Reproduce, exactly, the lines of the material below from the line containing "Image resolution: width=1366, height=1645." through the line containing "Фильмография (184, 403)", with both end lines included and nothing else.

DATA EXCERPTS:

[Start of Attachment]

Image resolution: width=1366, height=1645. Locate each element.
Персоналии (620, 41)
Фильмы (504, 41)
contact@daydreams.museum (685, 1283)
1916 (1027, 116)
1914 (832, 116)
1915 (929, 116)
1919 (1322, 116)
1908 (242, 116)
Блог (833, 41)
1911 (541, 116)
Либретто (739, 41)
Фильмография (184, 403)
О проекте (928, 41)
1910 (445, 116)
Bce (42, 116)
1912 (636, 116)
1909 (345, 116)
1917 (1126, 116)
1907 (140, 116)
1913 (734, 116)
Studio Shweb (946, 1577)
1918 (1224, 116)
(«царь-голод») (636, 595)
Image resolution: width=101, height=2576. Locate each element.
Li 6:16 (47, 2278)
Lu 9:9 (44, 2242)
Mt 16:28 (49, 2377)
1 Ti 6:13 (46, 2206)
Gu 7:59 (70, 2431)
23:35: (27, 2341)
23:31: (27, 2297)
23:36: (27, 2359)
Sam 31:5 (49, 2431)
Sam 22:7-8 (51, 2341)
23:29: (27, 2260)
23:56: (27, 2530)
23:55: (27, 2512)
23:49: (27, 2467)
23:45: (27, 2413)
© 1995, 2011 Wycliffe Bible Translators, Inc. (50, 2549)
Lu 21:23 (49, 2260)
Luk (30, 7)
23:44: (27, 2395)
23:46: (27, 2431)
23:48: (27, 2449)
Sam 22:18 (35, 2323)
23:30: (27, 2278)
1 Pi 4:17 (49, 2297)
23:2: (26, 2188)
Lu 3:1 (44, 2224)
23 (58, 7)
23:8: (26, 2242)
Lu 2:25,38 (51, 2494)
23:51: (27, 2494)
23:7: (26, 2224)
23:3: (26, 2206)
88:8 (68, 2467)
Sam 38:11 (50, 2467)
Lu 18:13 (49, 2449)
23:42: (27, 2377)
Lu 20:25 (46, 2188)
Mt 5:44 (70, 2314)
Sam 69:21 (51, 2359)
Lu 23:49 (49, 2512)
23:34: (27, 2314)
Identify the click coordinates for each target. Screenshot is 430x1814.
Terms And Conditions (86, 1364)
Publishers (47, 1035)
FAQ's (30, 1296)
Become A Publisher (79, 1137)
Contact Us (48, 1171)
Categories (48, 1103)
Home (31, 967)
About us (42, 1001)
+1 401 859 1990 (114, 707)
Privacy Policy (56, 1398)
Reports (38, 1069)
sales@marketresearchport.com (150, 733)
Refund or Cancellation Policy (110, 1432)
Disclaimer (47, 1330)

[End of Attachment]
[Start of Attachment]

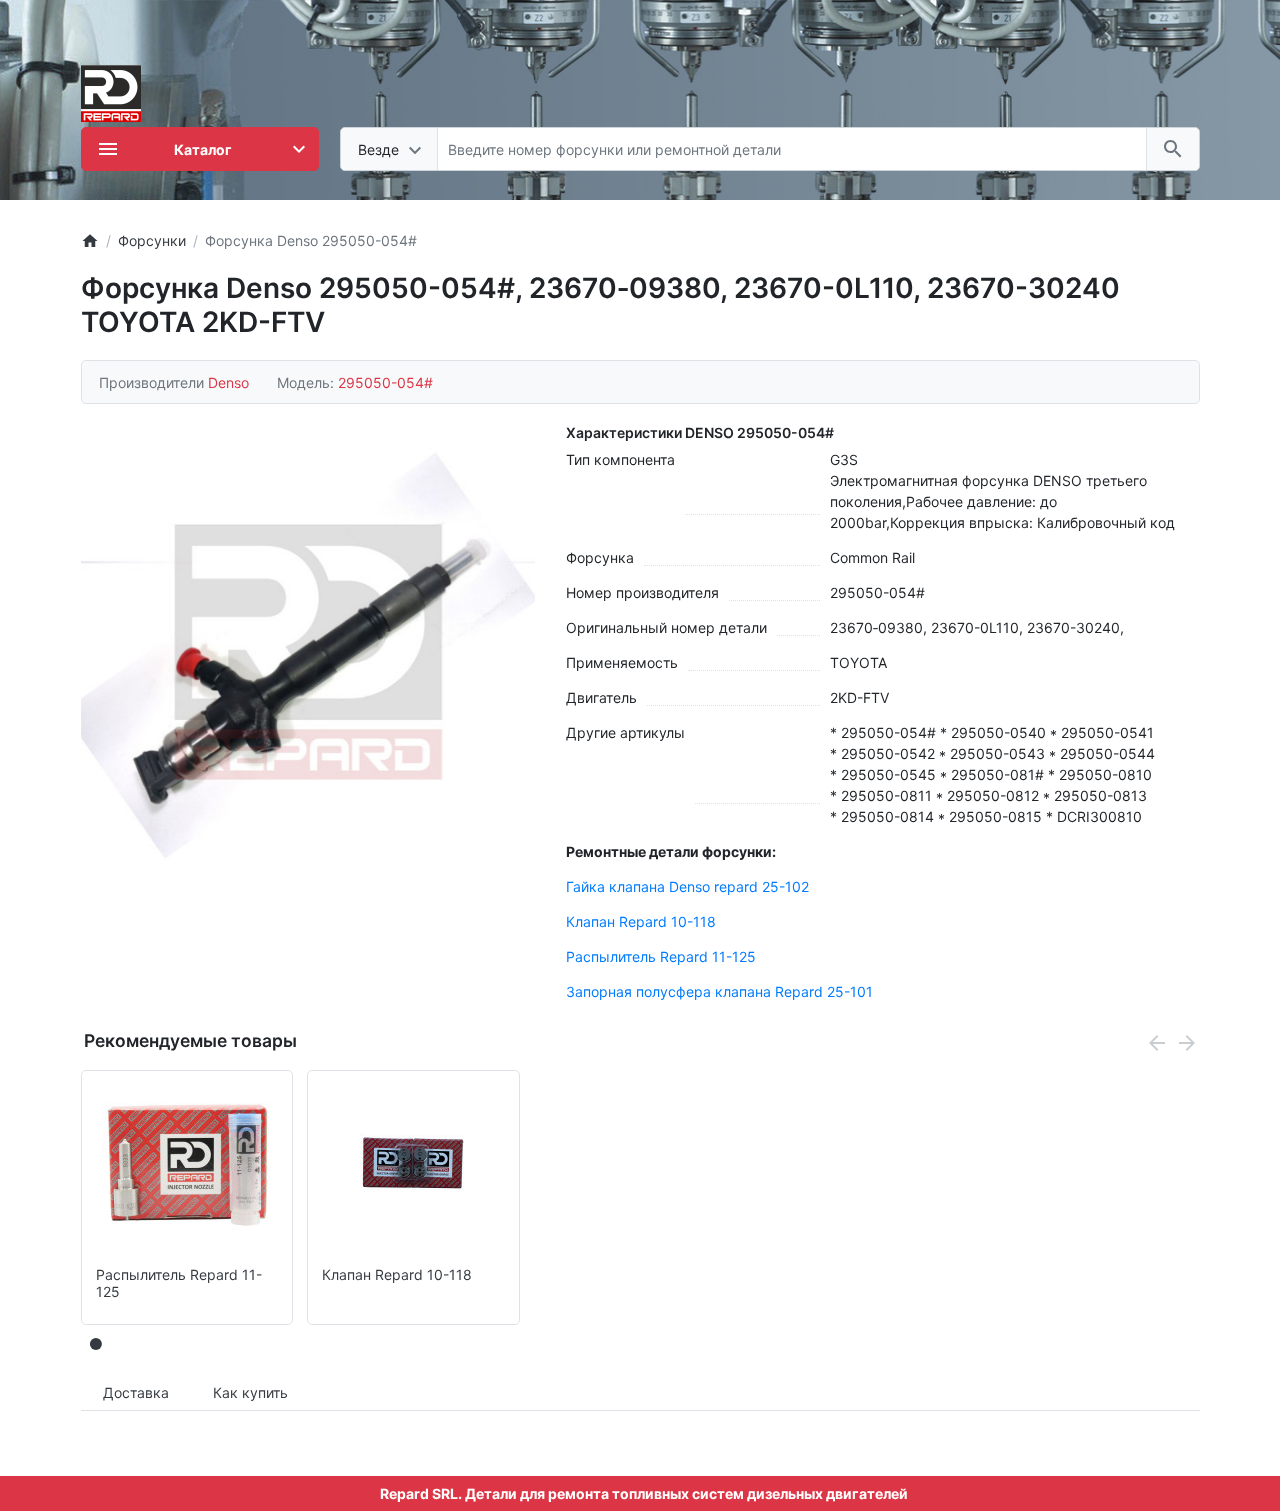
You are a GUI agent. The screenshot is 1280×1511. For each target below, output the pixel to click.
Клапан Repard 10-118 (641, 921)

[End of Attachment]
[Start of Attachment]

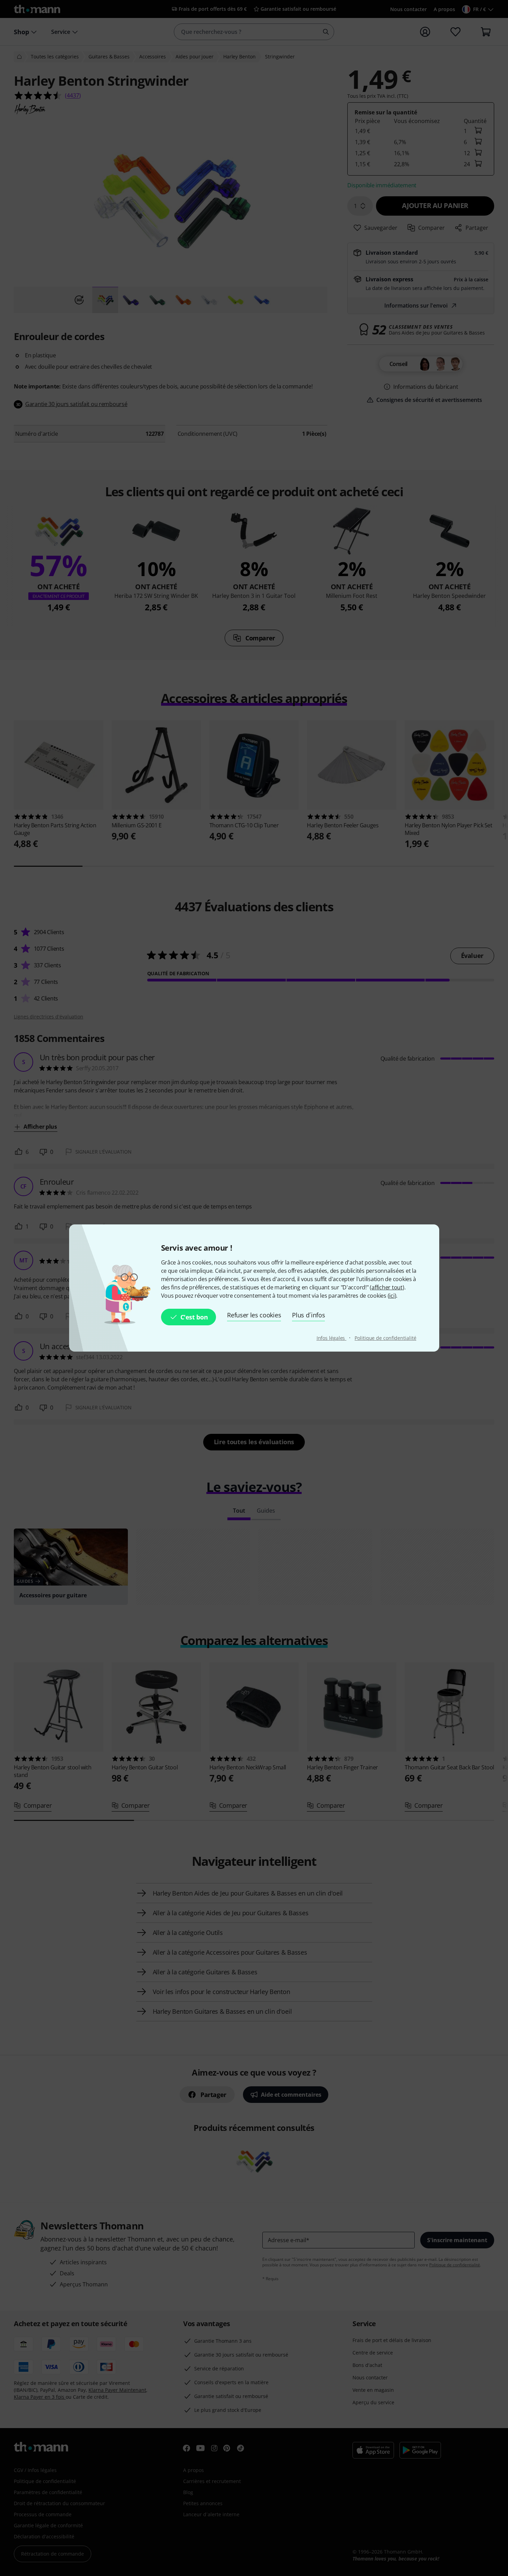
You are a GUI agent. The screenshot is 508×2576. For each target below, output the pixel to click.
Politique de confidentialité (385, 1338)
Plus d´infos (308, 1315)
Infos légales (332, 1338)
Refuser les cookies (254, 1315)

[End of Attachment]

SOLUTION FOR THIS PROBLEM:
Image resolution: width=1366, height=1645. Locate each element.
Персоналии (620, 41)
Фильмы (504, 41)
contact@daydreams.museum (685, 1283)
1916 (1027, 116)
1914 (832, 116)
1915 (929, 116)
1919 (1322, 116)
1908 (242, 116)
Блог (833, 41)
1911 (541, 116)
Либретто (739, 41)
Фильмография (184, 403)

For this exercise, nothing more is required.